Task statement: Please transcribe every record below exactly as it appears.

[Stored items]
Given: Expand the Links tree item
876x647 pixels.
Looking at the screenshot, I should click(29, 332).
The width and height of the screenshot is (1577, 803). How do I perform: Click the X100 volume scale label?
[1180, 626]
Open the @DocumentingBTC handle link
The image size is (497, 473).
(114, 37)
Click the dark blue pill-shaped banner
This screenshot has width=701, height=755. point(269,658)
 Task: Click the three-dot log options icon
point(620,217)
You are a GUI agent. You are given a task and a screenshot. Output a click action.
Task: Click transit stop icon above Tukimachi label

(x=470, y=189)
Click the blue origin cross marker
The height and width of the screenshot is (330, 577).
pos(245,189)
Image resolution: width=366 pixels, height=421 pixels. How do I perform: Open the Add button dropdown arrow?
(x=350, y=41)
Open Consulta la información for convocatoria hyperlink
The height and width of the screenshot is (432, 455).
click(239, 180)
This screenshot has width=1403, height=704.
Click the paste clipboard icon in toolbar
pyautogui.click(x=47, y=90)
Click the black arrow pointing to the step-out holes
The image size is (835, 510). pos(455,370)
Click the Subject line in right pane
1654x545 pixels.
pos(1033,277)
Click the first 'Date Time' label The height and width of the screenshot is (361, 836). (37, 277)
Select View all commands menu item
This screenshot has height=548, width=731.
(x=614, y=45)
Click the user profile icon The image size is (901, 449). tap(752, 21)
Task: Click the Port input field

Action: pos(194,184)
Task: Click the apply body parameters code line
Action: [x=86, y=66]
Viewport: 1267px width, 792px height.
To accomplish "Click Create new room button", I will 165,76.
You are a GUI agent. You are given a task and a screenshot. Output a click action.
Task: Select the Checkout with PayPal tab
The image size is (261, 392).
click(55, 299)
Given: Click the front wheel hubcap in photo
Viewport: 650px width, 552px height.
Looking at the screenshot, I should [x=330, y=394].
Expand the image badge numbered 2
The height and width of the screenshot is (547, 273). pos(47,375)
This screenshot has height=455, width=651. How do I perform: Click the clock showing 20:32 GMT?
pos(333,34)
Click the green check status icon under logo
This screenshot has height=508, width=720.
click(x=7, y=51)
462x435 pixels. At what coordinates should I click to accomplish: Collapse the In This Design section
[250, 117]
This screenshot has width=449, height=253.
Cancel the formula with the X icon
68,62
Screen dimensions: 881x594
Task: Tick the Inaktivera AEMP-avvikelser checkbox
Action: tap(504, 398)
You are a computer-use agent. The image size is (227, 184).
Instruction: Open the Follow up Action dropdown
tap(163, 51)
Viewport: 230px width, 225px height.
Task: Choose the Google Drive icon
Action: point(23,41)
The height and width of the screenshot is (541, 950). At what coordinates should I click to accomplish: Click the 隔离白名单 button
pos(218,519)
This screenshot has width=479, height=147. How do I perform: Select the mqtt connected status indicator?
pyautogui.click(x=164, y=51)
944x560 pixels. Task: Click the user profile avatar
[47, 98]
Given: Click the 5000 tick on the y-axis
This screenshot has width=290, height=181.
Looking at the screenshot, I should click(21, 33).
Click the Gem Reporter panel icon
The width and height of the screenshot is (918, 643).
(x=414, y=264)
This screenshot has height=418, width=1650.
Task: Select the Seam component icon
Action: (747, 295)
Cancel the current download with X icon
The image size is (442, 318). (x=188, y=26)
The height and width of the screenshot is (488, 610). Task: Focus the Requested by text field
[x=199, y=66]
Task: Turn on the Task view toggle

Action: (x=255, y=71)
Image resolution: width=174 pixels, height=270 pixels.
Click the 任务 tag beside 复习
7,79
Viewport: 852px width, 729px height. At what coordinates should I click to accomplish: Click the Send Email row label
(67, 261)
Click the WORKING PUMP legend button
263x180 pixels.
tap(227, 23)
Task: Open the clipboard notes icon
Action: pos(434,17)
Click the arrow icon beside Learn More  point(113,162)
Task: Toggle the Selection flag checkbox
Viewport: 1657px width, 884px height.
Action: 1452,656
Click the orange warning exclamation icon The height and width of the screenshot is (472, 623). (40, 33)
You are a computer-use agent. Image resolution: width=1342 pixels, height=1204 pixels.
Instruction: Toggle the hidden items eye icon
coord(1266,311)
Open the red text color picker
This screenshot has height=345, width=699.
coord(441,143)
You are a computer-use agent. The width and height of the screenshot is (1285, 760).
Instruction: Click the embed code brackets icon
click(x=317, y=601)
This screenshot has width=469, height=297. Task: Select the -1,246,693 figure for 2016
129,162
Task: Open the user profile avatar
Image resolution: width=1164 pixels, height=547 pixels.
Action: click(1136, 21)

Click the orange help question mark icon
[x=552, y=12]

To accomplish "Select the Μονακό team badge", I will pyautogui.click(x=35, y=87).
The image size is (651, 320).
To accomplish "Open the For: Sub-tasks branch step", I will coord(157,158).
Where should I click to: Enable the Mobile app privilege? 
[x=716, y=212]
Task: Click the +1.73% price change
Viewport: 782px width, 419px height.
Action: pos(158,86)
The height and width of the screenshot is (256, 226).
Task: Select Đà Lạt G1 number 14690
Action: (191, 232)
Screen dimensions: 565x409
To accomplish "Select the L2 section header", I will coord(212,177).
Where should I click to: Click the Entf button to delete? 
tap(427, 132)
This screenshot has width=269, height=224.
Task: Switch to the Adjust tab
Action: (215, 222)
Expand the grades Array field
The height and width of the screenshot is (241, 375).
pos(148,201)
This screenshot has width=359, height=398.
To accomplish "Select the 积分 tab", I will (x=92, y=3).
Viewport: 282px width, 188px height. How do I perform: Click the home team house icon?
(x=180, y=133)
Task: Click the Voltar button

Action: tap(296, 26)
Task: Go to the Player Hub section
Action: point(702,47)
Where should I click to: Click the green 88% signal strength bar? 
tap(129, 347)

Reply:
Given: Expand the Links tree item
876x647 pixels.
Looking at the screenshot, I should click(29, 332).
The width and height of the screenshot is (1577, 803). How do I perform: Click the X100 volume scale label?
[1180, 626]
Open the @DocumentingBTC handle link
The image size is (497, 473).
(114, 37)
Click the dark blue pill-shaped banner
This screenshot has width=701, height=755. point(269,658)
 Task: Click the three-dot log options icon
point(620,217)
You are a GUI agent. You are given a task and a screenshot. Output a click action.
Task: Click transit stop icon above Tukimachi label

(x=470, y=189)
Click the blue origin cross marker
The height and width of the screenshot is (330, 577).
pos(245,189)
Image resolution: width=366 pixels, height=421 pixels. How do I perform: Open the Add button dropdown arrow?
(x=350, y=41)
Open Consulta la información for convocatoria hyperlink
The height and width of the screenshot is (432, 455).
click(239, 180)
This screenshot has width=1403, height=704.
Click the paste clipboard icon in toolbar
pyautogui.click(x=47, y=90)
Click the black arrow pointing to the step-out holes
The image size is (835, 510). pos(455,370)
Click the Subject line in right pane
1654x545 pixels.
pos(1033,277)
Click the first 'Date Time' label The height and width of the screenshot is (361, 836). (37, 277)
Select View all commands menu item
This screenshot has height=548, width=731.
(x=614, y=45)
Click the user profile icon The image size is (901, 449). tap(752, 21)
Task: Click the Port input field

Action: pos(194,184)
Task: Click the apply body parameters code line
Action: [x=86, y=66]
Viewport: 1267px width, 792px height.
To accomplish "Click Create new room button", I will 165,76.
You are a GUI agent. You are given a task and a screenshot. Output a click action.
Task: Select the Checkout with PayPal tab
The image size is (261, 392).
click(55, 299)
Given: Click the front wheel hubcap in photo
Viewport: 650px width, 552px height.
Looking at the screenshot, I should [x=330, y=394].
Expand the image badge numbered 2
The height and width of the screenshot is (547, 273). pos(47,375)
This screenshot has height=455, width=651. How do I perform: Click the clock showing 20:32 GMT?
pos(333,34)
Click the green check status icon under logo
This screenshot has height=508, width=720.
click(x=7, y=51)
462x435 pixels. At what coordinates should I click to accomplish: Collapse the In This Design section
[250, 117]
This screenshot has width=449, height=253.
Cancel the formula with the X icon
68,62
Screen dimensions: 881x594
Task: Tick the Inaktivera AEMP-avvikelser checkbox
Action: tap(504, 398)
You are a computer-use agent. The image size is (227, 184).
Instruction: Open the Follow up Action dropdown
tap(163, 51)
Viewport: 230px width, 225px height.
Task: Choose the Google Drive icon
Action: point(23,41)
The height and width of the screenshot is (541, 950). At what coordinates should I click to accomplish: Click the 隔离白名单 button
pos(218,519)
This screenshot has width=479, height=147. How do I perform: Select the mqtt connected status indicator?
pyautogui.click(x=164, y=51)
944x560 pixels. Task: Click the user profile avatar
[47, 98]
Given: Click the 5000 tick on the y-axis
This screenshot has width=290, height=181.
Looking at the screenshot, I should click(21, 33).
Click the Gem Reporter panel icon
The width and height of the screenshot is (918, 643).
(x=414, y=264)
This screenshot has height=418, width=1650.
Task: Select the Seam component icon
Action: (747, 295)
Cancel the current download with X icon
The image size is (442, 318). (x=188, y=26)
The height and width of the screenshot is (488, 610). Task: Focus the Requested by text field
[x=199, y=66]
Task: Turn on the Task view toggle

Action: (x=255, y=71)
Image resolution: width=174 pixels, height=270 pixels.
Click the 任务 tag beside 复习
7,79
Viewport: 852px width, 729px height. At what coordinates should I click to accomplish: Click the Send Email row label
(67, 261)
Click the WORKING PUMP legend button
263x180 pixels.
tap(227, 23)
Task: Open the clipboard notes icon
Action: pos(434,17)
Click the arrow icon beside Learn More  point(113,162)
Task: Toggle the Selection flag checkbox
Viewport: 1657px width, 884px height.
Action: 1452,656
Click the orange warning exclamation icon The height and width of the screenshot is (472, 623). (40, 33)
You are a computer-use agent. Image resolution: width=1342 pixels, height=1204 pixels.
Instruction: Toggle the hidden items eye icon
coord(1266,311)
Open the red text color picker
This screenshot has height=345, width=699.
coord(441,143)
You are a computer-use agent. The width and height of the screenshot is (1285, 760).
Instruction: Click the embed code brackets icon
click(x=317, y=601)
This screenshot has width=469, height=297. Task: Select the -1,246,693 figure for 2016
129,162
Task: Open the user profile avatar
Image resolution: width=1164 pixels, height=547 pixels.
Action: click(1136, 21)

Click the orange help question mark icon
[x=552, y=12]

To accomplish "Select the Μονακό team badge", I will pyautogui.click(x=35, y=87).
The image size is (651, 320).
To accomplish "Open the For: Sub-tasks branch step", I will coord(157,158).
Where should I click to: Enable the Mobile app privilege? 
[x=716, y=212]
Task: Click the +1.73% price change
Viewport: 782px width, 419px height.
Action: pos(158,86)
The height and width of the screenshot is (256, 226).
Task: Select Đà Lạt G1 number 14690
Action: (191, 232)
Screen dimensions: 565x409
To accomplish "Select the L2 section header", I will coord(212,177).
Where should I click to: Click the Entf button to delete? 
tap(427, 132)
This screenshot has width=269, height=224.
Task: Switch to the Adjust tab
Action: (215, 222)
Expand the grades Array field
The height and width of the screenshot is (241, 375).
pos(148,201)
This screenshot has width=359, height=398.
To accomplish "Select the 积分 tab", I will (x=92, y=3).
Viewport: 282px width, 188px height. How do I perform: Click the home team house icon?
(x=180, y=133)
Task: Click the Voltar button

Action: tap(296, 26)
Task: Go to the Player Hub section
Action: point(702,47)
Where should I click to: Click the green 88% signal strength bar? 
tap(129, 347)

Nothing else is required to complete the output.